• **Supplied information**:
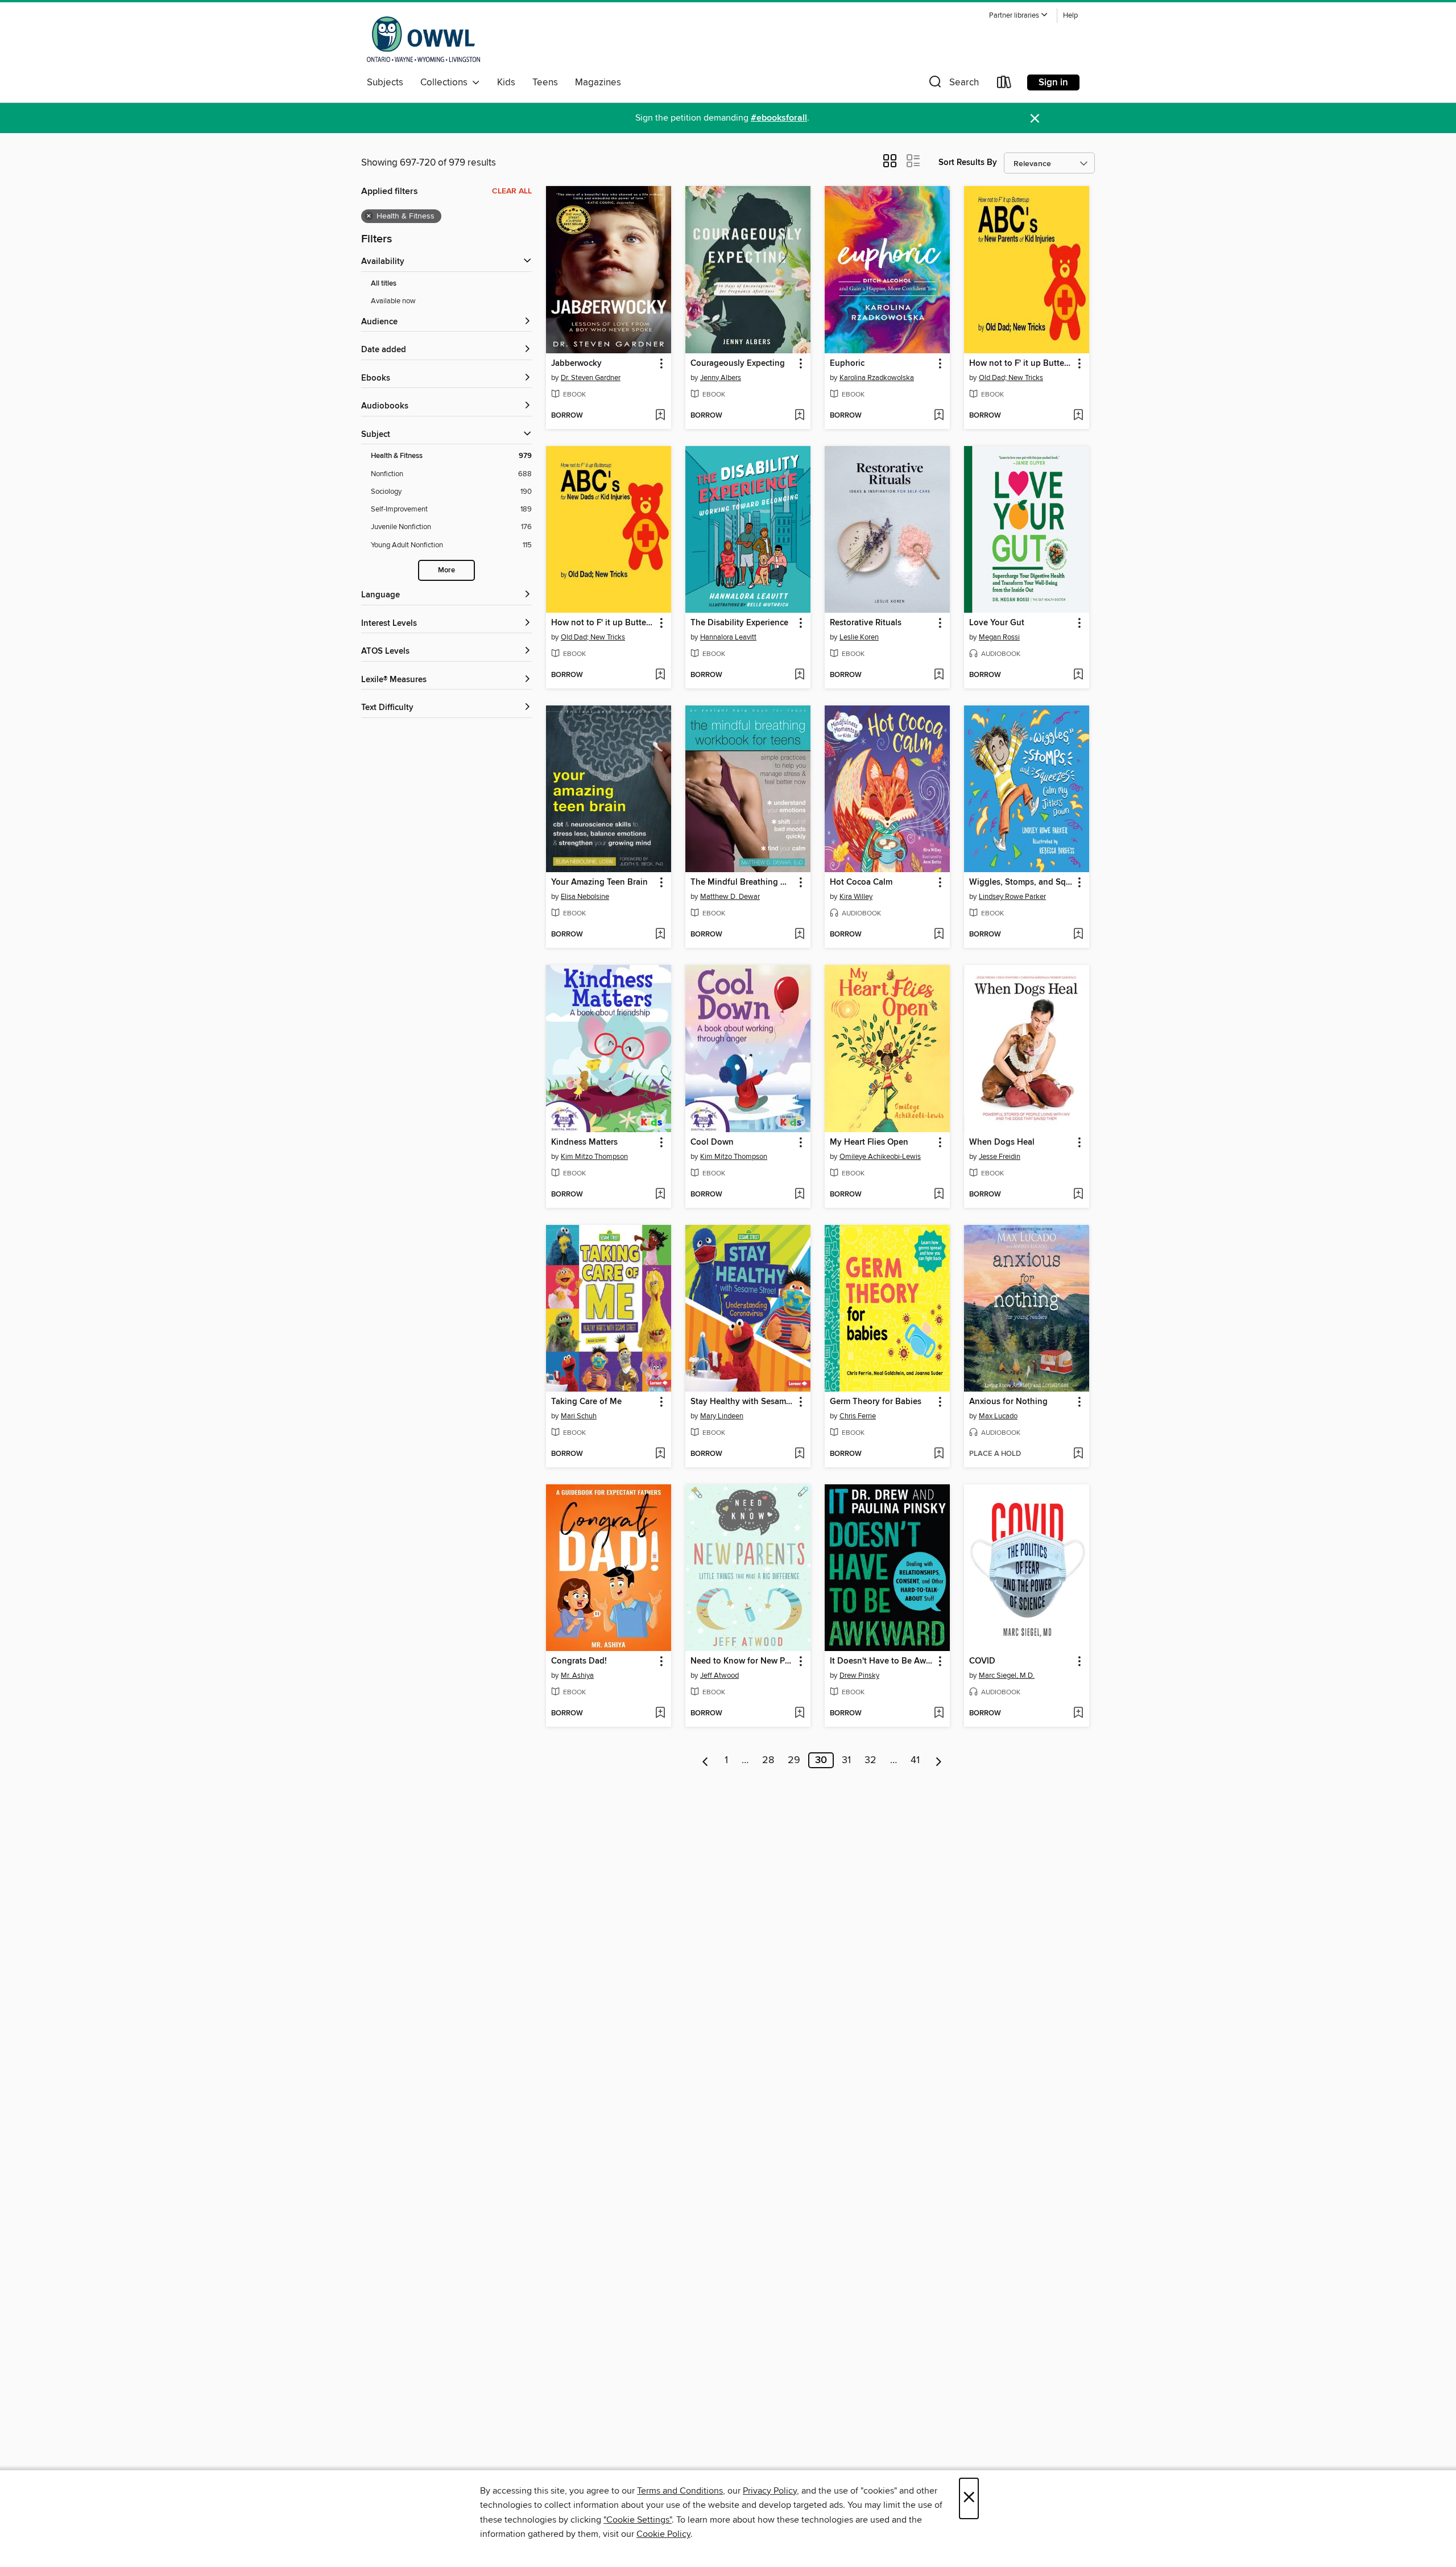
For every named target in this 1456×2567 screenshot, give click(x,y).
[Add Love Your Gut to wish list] (1078, 675)
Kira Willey (855, 896)
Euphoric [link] (847, 363)
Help (1070, 15)
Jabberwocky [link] (576, 363)
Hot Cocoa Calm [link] (861, 882)
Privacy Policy (770, 2490)
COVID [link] (982, 1661)
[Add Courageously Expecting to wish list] (799, 415)
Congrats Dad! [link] (579, 1661)
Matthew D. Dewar (730, 896)
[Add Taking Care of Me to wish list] (660, 1454)
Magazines (598, 82)
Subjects (385, 82)
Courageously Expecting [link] (737, 363)
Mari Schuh (579, 1416)
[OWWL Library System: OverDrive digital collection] (423, 39)
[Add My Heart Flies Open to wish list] (939, 1194)
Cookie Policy (663, 2534)
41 (915, 1760)
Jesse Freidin (999, 1156)
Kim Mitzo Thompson (594, 1156)
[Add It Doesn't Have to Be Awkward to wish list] (939, 1713)
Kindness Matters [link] (584, 1142)
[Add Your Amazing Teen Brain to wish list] (660, 934)
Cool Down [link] (712, 1142)
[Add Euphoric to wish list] (939, 415)
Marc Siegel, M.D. (1007, 1675)
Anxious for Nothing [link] (1008, 1402)
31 (846, 1760)
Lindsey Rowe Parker (1012, 896)
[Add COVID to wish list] (1078, 1713)
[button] (1018, 15)
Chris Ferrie (857, 1416)
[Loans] (1004, 84)
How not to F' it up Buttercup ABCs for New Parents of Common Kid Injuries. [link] (1021, 363)
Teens (545, 82)
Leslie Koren (859, 637)
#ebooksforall (779, 118)
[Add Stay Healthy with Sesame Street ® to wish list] (799, 1454)
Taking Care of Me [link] (586, 1402)
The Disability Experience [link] (739, 623)
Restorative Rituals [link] (865, 623)
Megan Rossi (999, 637)
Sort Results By (967, 162)
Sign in (1053, 82)
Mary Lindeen (721, 1416)
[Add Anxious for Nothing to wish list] (1078, 1454)
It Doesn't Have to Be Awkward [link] (882, 1661)
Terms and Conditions (680, 2490)
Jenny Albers (720, 377)
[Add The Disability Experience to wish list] (799, 675)
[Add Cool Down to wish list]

• **Try it**:
Among the records, find every line with the word "Nothing" and copy it.

• **Task solution**:
Anxious for Nothing [link] (1008, 1402)
[Add Anxious for Nothing to wish list] (1078, 1454)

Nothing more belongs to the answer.